PROVIDED TEXT:
%%

Will Oracle + Cerner transform Healthcare?
This month Oracle completed its $28.4 billion acquisition of Cerner.
Oracle has a grand vision for the company to become more of a medical information company than a technology company.
One of the plans is to build an anonymised universal patient record for all Americans to revolutionise the way health data is stored and exchanged in the U.S.
Oracle plans to change the architecture for the entire healthcare records system. A vision to replace the thousands of different systems spread out between offices and hospitals with one system that tracks patients everywhere.
By centralizing all Americans’ health records in one place and advancing patients’ engagement in their health maintenance, the goal is to give healthcare professionals the tools needed to create better health outcomes.
Also, a centralised database will be a big help for researchers who want to track outcomes and plan clinical trials. Oracle wants its system to support research everywhere, something that it feels will add diversity to the patient data and lead to better treatments and drugs.
Oracle also wants to use its technology to expand and improve Cerner’s existing system. A big part of this plan includes integrating telecommunications with data storage to create a personalized portal that patients can use to track their health while working with doctors.
It will also integrate with users’ smartphones and wearable medical tracking devices to routinely upload current information to the Oracle Cloud.
Oracle wants to improve Cerner and apparently, the first thing Oracle will do is make it easier to use by adding a voice user interface that makes it easier for doctors to access data.
Oracle also plans to invite drug companies, hospitals and doctors to collaborate with them on the data, perhaps deploying some of Oracle’s expertise with artificial intelligence to analyse the data.

%%

DATA EXTRACT:

%%

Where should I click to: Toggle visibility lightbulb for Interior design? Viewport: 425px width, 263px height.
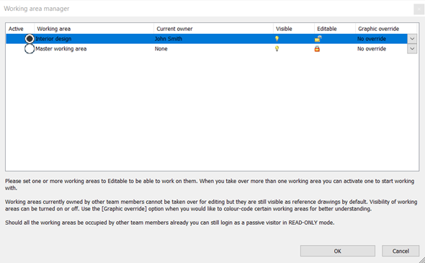click(x=277, y=39)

%%

WORK INSTRUCTION 1: List every group that the piece on Oracle and Cerner says Oracle plans to invite to collaborate on the data.
WORK INSTRUCTION 2: Please carry on the piece on Oracle and Cerner from the point where it stops.
This material has nothing to do with the piece on Oracle and Cerner.

TASK OUTPUT 1: Drug companies, hospitals, doctors

TASK OUTPUT 2:
“The people at Oracle are not going to be developing those AI models,” said Ellison. “Our platform is an open system, and it allows medical professionals to go ahead and build in there.”
There is no doubt that enterprise healthcare IT is overdue for an overhaul. Platforms are moving to the cloud, reimbursement is shifting from transactions to quality of care and outcomes and we absolutely have to enable better care through smarter use of clinical data.
With Microsoft’s acquisition of Nuance last year for $19.7 billion and the recent announcement that Optum plans to acquire EMIS for £1.2 billion there are some big shakeups coming.
I agree that creating more effective, efficient, and secure healthcare to improve health outcomes globally is one of the world’s most important challenges today.
If the combined entity can deliver on this goal of better information, it would certainly be a welcome development and, even if it does not transform healthcare, it has the potential to disrupt the healthcare information technology market.
I think the are still a lot of unknowns about what the acquisition will mean for the industry, but in the meantime, I’m sure the other major tech players will be watching.